Strangely, I've had a couple of opportunities in recent days to refer to myself as a writer. As in, "I am a (soon-to-be) published writer." It felt good, but a little strange - kind of like one's first real kiss. It's wonderful and exciting and a little bit off, somehow. In a delightful, happening-to-someone-else sort of way.
Or was that just me?
I think the reason it's taking some adjusting is the fact I've always said I was a writer. I've believed it in my heart of hearts from a pretty young age. It's only now that other people are conceding the point in a real way.
And then there's the sense of unreality that comes from this phrase:
"I am a writer and I live in Italy."
There's so much weight in those words, it's almost inconceivable to me how to make them mean what I want them to. Because when I say "I am a writer and I live in Italy", people get all sorts of wrong ideas. They imagine that I don't have a "real" job. They think I don't need one. They think I live in a place full of warmth and sunshine year-round. They think I live in a Tuscan villa, complete with vineyards and/or olive groves. They think I have an airy apartment filled with light. They think I live a glamourous lifestyle, sipping wine on a balcony which overlooks rolling hills, while I wear some sort of designer frock.
The reality is far different.
I have a "real" job. I teach English to Italians at a language school in the city where I live. Yeah, the job can be fun sometimes, no doubt about it - I've probably mentioned some of my students here before, and how much I adore them - but it's still work, with all the bureaucracy and paperwork any teaching job entails.
My writing hasn't made me rich. The book isn't even out yet, remember? (November 15th is coming soon, though! Not that I'll be "rich" anytime in the near future. Heh.)
Reggio nell'Emilia is a sunny place - in Spring and Summer, anyway. In Autumn and Winter, however? Not so much. It's rainy, it's cold and it's very foggy. Which is one reason I love it so much here. It suits me and my creative energies.
I most definitely don't live in a Tuscan villa, or sit on a balcony overlooking rolling hills, vineyards or olive groves.
Does that make sense?
I'm here because of chance, and because I followed my heart and did what I had to do in order to be happy. I took chances, and chance took me where I needed to be, so I could tell the story I needed to tell and find more stories when that one was finished.

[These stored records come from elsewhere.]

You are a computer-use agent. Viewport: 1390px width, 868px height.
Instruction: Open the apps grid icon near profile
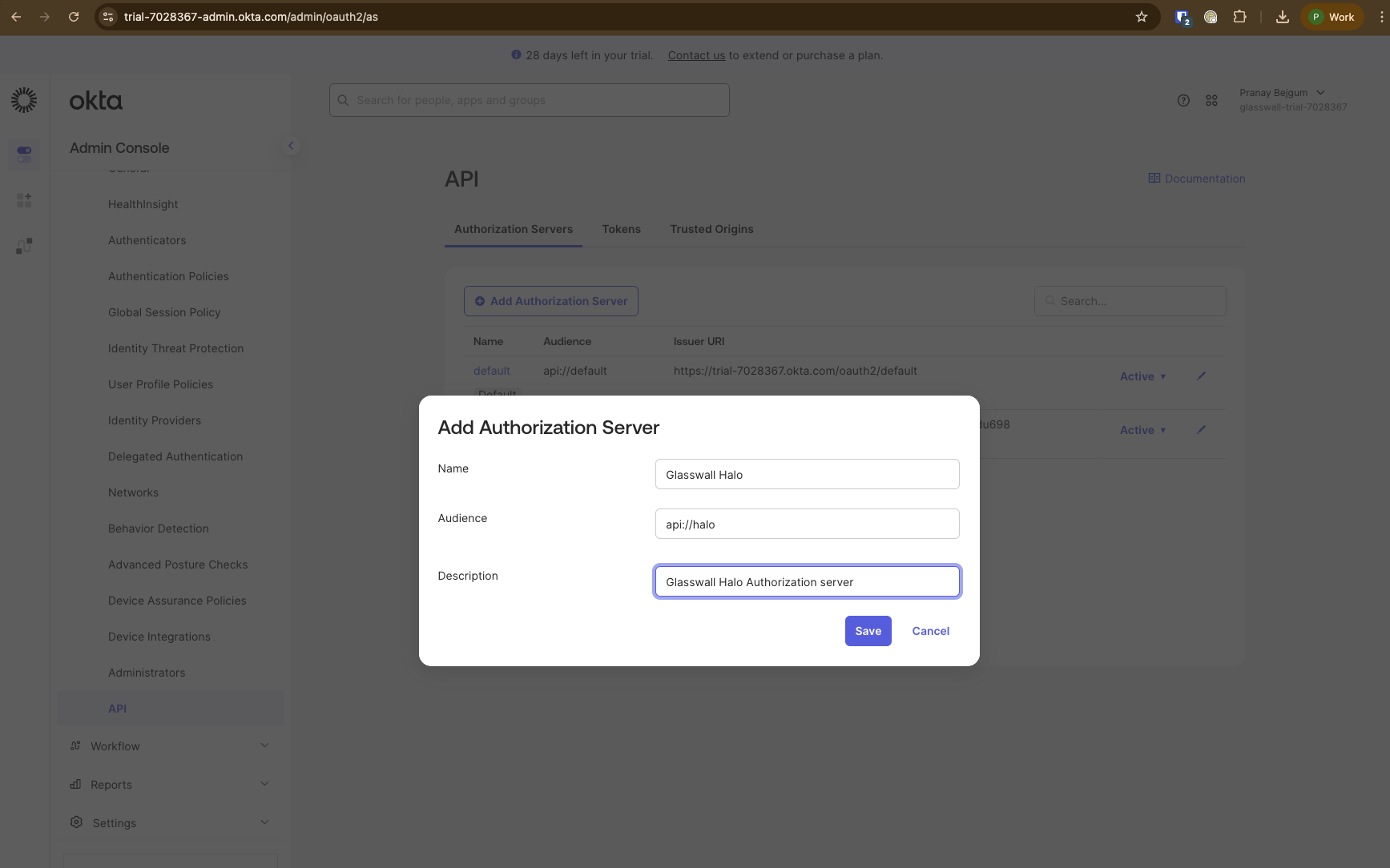coord(1211,100)
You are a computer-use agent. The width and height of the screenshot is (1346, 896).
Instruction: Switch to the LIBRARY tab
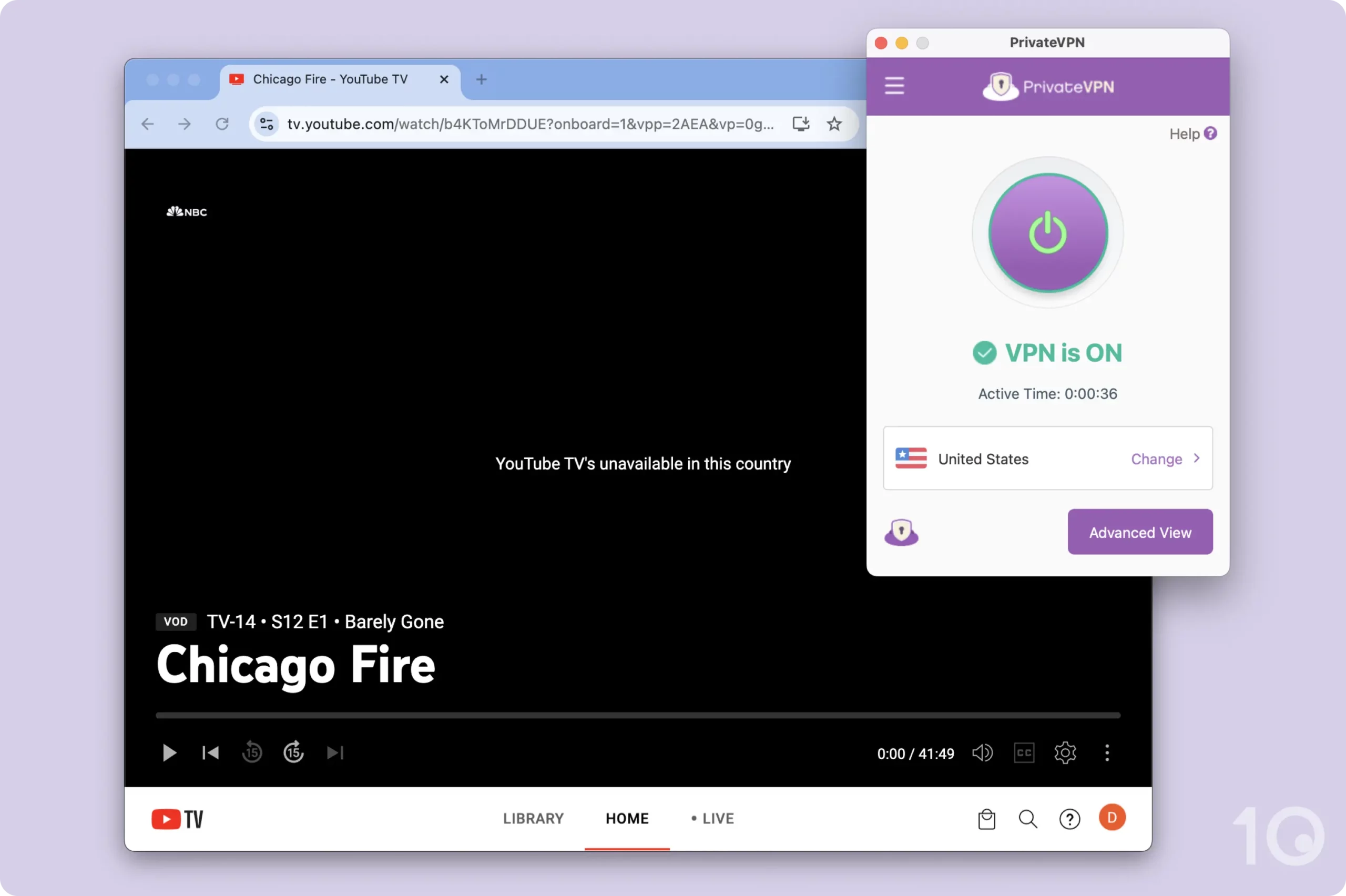coord(533,818)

I'm here because I was open to the possibilities which lay before me. I'm here because a real gem of a guy caught my eye when he slipped under the radar of women who were too focused on the flashy guys around them. Their loss, my gain, thank you very much. This is the payoff for ignoring the superficial and appreciating the substance of a real man.
I have friends who envy my living here in Italy. Sometimes I don't know why, but I suspect it's because of those words I mentioned. For the record, my life is no different here than when I'm in the States, in many ways. I write, I work, I do laundry, I cook dinner and clean the catbox (not at the same time). I grouse about politics with friends. I complain about the potholes in the road and the fact people can be so darn rude! Argh!
I miss home a little bit, every single day. I miss my family, and my friends. I miss the view of the mountains from my mom's back porch. I miss being able to find clothes in my style and size. I miss US junk food and television and driving myself around (I don't have an Italian driving license - another story for another time). I miss a lot about the US, but overall, it's just like here, in Italy.
Wherever I am, it's just life. And yes, life is beautiful. Life is strange, and life is hard wherever you are.
It's all in how you choose to look at it.